La STIB-MIVB et les opérateurs de transport qui se lancent dans cette aventure capitalisent sur une confiance et une image de marque fortes auprès des utilisateurs, que ce soit pour l’application ou dans leur capacité à opérer des modes de transport. Les opérateurs de transport public jouent également un rôle majeur d’inclusion du grand public dans les solutions développées. Ils doivent de ce fait concevoir et proposer des solutions utilisables par tous, garantissant ainsi l’accès à cette solution au plus grand nombre.

Par exemple l’application proposée doit être « WCAG compliant », c’est-à-dire répondre à des standards d’accessibilité digitaux, tels que le respect de certaines couleurs ou l’usage de contrastes relevés. Bien que certaines villes aient déjà lancé des applications destinées au plus grand nombre, le concept tarde encore à être adopté.

 

— Même si la mise en œuvre d’une application MaaS dans un contexte public n’est pas chose aisée et que rien ne garantit son adoption, le besoin d’une offre de transports partagés et facile d’accès, tend à augmenter.

 

Un développement « by design » de l’application, clé du « modal shift »

L’offre n’est pas toujours facile à lire. En effet, le produit nécessite une intégration forte de parties prenantes issues des mondes privés et publics, aux cultures et intérêts différents. Les utilisateurs se retrouvent confrontés à une multitude de propositions, certaines éloignées de leurs habitudes et dont l’adoption est parfois complexe. Ainsi passer du métro au scooter partagé nécessite la création d’un compte utilisateur spécifique, la possession et l’enregistrement d’un permis de conduire valide… et un compte en banque bien garni !
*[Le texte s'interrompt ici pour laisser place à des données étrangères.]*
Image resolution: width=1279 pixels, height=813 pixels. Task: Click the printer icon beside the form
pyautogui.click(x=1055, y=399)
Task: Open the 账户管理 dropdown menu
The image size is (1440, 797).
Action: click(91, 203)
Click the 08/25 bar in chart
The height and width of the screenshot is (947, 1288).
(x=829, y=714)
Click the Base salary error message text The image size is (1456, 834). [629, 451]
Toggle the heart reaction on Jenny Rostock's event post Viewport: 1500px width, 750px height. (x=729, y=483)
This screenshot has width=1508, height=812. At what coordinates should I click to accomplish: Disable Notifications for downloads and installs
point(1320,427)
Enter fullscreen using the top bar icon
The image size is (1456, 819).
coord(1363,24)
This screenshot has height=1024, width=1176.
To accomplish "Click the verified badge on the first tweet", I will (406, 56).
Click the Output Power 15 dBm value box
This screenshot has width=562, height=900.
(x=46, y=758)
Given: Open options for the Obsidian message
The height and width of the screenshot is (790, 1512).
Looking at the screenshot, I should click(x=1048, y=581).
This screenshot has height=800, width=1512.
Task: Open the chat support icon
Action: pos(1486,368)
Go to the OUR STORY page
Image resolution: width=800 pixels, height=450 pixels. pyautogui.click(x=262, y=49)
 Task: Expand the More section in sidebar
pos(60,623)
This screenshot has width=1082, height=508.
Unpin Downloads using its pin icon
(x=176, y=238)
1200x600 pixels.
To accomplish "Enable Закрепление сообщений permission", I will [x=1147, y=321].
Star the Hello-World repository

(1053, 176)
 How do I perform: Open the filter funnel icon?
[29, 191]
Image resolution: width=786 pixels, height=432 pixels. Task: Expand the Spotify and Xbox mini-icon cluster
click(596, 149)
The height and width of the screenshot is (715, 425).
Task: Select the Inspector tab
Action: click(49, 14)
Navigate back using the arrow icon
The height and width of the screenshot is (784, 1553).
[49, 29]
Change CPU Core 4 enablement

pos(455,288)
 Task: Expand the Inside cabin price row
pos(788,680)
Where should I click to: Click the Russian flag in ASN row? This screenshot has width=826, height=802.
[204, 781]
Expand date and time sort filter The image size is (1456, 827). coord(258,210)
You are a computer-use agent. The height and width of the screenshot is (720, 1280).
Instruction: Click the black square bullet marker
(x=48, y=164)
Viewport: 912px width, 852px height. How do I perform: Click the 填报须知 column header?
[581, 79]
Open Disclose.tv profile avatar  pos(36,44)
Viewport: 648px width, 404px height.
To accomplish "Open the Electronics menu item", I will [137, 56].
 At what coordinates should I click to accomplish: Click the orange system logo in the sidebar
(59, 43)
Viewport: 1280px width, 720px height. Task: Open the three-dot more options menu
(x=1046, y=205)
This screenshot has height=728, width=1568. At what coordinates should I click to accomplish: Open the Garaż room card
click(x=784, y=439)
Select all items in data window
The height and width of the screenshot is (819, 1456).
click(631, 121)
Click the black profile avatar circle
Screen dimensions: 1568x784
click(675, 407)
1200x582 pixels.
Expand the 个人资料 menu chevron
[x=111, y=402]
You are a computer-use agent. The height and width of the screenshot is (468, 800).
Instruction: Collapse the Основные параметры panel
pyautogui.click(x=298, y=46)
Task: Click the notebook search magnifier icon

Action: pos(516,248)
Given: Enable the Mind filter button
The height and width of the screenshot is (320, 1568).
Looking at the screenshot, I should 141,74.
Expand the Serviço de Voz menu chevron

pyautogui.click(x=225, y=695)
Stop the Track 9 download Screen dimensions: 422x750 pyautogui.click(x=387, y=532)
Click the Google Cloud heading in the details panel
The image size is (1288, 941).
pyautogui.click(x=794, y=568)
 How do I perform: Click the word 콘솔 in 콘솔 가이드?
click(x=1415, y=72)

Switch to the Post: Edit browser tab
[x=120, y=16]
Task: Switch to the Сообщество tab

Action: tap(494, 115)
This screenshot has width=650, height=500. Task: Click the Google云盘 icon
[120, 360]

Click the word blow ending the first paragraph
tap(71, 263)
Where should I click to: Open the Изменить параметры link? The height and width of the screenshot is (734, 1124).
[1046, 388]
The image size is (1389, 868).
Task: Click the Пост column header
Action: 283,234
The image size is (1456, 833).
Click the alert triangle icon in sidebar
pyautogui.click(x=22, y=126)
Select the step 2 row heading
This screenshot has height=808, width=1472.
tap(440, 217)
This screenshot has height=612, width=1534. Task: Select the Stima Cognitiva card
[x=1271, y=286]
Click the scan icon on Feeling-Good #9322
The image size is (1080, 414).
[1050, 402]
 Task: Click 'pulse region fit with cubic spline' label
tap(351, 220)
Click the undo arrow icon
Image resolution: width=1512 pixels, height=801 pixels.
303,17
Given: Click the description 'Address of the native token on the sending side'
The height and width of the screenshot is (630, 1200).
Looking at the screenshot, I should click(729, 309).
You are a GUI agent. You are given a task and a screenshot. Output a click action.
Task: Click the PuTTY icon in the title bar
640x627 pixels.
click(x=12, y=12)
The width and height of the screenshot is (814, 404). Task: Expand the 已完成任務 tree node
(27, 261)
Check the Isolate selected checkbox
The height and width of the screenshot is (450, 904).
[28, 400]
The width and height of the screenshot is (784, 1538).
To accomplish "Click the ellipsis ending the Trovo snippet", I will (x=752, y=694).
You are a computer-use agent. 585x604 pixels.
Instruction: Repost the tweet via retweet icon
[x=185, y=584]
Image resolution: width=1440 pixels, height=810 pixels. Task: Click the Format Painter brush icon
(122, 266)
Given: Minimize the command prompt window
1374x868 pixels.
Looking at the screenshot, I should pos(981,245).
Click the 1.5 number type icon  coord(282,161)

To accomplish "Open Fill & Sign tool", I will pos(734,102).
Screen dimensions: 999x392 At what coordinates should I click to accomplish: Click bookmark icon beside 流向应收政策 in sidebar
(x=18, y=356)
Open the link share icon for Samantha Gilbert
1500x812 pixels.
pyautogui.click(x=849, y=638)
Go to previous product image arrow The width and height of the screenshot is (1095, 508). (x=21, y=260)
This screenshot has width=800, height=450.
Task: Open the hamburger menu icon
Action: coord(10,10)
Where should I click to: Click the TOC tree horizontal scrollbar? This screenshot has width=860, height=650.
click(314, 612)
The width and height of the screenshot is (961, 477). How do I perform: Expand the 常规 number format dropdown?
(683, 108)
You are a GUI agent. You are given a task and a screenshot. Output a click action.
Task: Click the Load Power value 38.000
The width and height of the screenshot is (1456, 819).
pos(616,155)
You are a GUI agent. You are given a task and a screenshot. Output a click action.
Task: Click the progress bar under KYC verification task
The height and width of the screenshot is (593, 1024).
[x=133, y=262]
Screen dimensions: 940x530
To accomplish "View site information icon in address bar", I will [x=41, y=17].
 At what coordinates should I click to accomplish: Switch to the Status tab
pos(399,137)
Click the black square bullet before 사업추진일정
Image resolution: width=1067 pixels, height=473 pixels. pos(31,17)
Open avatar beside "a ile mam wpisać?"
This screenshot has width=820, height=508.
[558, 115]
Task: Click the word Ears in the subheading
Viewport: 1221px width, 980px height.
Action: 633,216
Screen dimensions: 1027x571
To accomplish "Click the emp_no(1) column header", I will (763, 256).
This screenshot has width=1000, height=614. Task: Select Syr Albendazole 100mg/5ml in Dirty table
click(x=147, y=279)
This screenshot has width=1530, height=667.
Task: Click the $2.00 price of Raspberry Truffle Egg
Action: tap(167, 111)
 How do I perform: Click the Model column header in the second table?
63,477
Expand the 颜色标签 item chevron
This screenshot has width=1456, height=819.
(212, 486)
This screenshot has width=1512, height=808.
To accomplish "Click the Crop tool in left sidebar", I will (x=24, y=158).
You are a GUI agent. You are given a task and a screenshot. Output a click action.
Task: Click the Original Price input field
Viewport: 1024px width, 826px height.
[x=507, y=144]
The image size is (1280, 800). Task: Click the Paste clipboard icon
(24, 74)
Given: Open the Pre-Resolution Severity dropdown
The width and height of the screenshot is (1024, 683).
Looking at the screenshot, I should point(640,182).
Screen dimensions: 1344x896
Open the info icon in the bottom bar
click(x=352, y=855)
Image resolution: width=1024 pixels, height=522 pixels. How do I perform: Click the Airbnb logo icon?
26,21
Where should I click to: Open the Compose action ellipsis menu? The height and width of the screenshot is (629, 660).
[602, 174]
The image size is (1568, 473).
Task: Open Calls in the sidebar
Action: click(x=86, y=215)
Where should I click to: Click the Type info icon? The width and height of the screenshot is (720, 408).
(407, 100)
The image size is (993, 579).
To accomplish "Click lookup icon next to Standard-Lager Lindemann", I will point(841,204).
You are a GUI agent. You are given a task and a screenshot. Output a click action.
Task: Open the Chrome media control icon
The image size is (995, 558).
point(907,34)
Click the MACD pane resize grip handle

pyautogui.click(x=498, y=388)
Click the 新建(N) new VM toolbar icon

D’autre part, la solution applicative présente un niveau de difficulté élevé dans sa conception. Par exemple la gestion des flux de paiements des voyages intermodaux (qui impliquent différents opérateurs), nécessite un savoir-faire spécifique dans la répartition a posteriori du paiement des services utilisés. Enfin, au sein de la STIB-MIVB, le projet est très transverse et se trouve conditionné par l’avancement d’autres projets tels que la gestion des portes automatiques.

Tirer le meilleur profit des expériences en cours

Ainsi, si l’on s’en réfère aux initiatives lancées en Europe (Vienne, Stockholm, Helsinki), le succès des applications MaaS n’est pas garanti. Même si la mise en œuvre d’une application MaaS dans un contexte public n’est pas chose aisée et que rien ne garantit son adoption, le besoin d’une offre de transports partagés et facile d’accès, tend à augmenter. Qu’il soit lié au coût prohibitif des carburants ou à la fiscalité de Bruxelles vis-à-vis des automobilistes, le coût global de possession d’une voiture explose, faisant la part belle à ses substituts. Enfin, pour la STIB-MIVB, c’est une nouvelle manière de pouvoir étendre un réseau sans avoir à développer des infrastructures lourdes spécifiques.